Joint distributed synchronization and positioning in UWB ad hoc networks using TOA

• Published in: IEEE transactions on microwave theory and techniques Vol. 54; no. 4; pp. 1896 - 1911
• Main Authors: Denis, B., Pierrot, J.-B., Abou-Rjeily, C.
• Format: Journal Article
• Language: English
• Published: New York IEEE 01.06.2006; The Institute of Electrical and Electronics Engineers, Inc. (IEEE); Institute of Electrical and Electronics Engineers
• Subjects: Accuracy; Ad hoc network; Ad hoc networks; Algorithms; Biotechnology; clock drift; Clocks; Computer Science; distributed algorithm; Distributed algorithms; Engineering Sciences; Intelligent networks; Least squares approximation; Machine Learning; Mathematical models; Network topology; Networks; non line of sight (NLOS); Physical layer; positioning; Preserves; Signal and Image processing; Statistics; Studies; Synchronism; Synchronization; time of arrival (TOA); time offset; two-way ranging (TWR); Ultra wideband technology; ultra-wideband (UWB); Wireless networks
• ISSN: 0018-9480; 1557-9670
• DOI: 10.1109/TMTT.2006.872082

In this paper, we describe a global distributed solution that enables the simultaneous performance of time synchronization and positioning in ultra-wideband (UWB) ad hoc networks.

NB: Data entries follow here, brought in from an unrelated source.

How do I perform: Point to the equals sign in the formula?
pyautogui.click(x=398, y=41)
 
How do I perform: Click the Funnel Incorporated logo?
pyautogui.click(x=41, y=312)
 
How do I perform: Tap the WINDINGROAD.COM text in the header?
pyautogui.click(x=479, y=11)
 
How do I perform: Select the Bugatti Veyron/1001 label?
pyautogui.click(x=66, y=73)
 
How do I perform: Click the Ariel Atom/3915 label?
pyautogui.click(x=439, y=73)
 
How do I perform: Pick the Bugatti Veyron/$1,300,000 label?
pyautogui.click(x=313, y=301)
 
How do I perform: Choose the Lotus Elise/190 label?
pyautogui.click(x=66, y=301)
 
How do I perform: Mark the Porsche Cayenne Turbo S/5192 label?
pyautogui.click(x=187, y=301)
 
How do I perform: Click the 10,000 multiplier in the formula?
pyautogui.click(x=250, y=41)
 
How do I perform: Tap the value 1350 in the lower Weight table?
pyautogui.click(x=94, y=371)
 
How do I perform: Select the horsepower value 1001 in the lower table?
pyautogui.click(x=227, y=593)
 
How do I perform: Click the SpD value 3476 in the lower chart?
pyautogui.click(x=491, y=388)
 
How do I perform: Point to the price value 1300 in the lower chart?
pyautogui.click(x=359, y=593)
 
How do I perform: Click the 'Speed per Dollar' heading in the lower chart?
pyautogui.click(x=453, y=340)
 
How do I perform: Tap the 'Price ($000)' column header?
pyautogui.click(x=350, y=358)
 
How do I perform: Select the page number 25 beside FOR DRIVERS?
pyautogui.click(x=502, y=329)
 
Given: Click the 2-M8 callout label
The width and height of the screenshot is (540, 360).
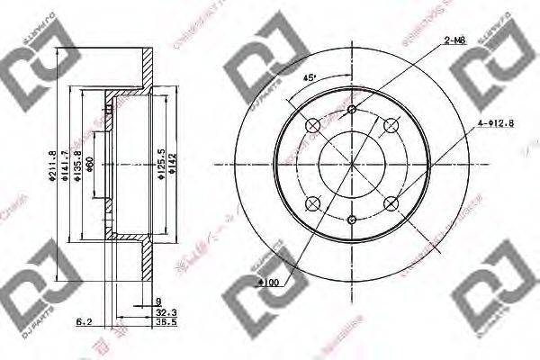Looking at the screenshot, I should point(456,40).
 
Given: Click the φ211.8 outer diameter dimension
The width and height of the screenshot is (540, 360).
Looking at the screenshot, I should point(54,165).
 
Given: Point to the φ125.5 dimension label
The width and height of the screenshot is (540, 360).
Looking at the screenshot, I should point(160,165).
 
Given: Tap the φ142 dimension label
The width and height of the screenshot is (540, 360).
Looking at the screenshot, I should point(171,165).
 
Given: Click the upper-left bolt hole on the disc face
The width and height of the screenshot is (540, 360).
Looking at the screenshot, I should point(312,125).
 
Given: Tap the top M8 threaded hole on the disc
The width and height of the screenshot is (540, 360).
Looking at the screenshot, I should point(351,110).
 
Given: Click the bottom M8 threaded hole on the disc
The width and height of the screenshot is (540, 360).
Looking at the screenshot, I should point(351,218).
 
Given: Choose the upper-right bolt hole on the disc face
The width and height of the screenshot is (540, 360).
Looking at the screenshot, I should point(390,125).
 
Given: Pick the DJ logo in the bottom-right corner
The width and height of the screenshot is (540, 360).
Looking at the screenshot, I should point(490,302).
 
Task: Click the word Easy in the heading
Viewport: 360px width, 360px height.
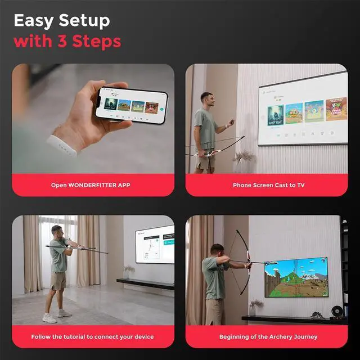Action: [34, 21]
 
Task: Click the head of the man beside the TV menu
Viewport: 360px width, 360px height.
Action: [206, 99]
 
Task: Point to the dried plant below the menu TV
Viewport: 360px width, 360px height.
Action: [244, 158]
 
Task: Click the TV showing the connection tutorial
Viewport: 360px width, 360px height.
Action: [155, 244]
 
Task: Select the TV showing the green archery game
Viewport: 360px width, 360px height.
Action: [296, 277]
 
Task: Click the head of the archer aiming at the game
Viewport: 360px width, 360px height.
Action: [217, 249]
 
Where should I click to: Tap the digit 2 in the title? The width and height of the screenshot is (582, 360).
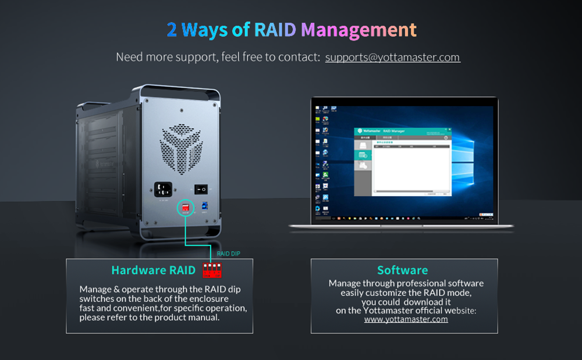[172, 30]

On the one hand, the proposed synchronization scheme basically relies on cooperative two-way-ranging/time-of-arrival transactions and a diffusion algorithm that ensures the convergence of clock parameters to average reference values in each node. Although the described solution is generic at first sight, its sensitivity to time-of-arrival accuracy imposes the choice of an impulse-radio ultra-wideband physical layer in the very context. On the other hand, a distributed algorithm coupled with this synchronization scheme mitigates the impact of non-line-of-sight ranging errors on positioning accuracy without any additional protocol hook. More particularly, the realistic UWB ranging error models we use take into account UWB channel effects, as well as detection noises and relative clock drifts. Then, it is demonstrated that a cooperative and distributed maximization of the log-likelihood of range estimates can reduce the uncertainty on estimated positions in comparison with classical distributed weighted least squares approaches. Finally, the proposed distributed maximum log-likelihood algorithm proves to preserve a reasonable level of complexity in each node by approximating asynchronously the positive gradient direction of the log-likelihood function. For both distributed synchronization and positioning algorithms, simulation results are provided to illustrate the relevance of such a solution.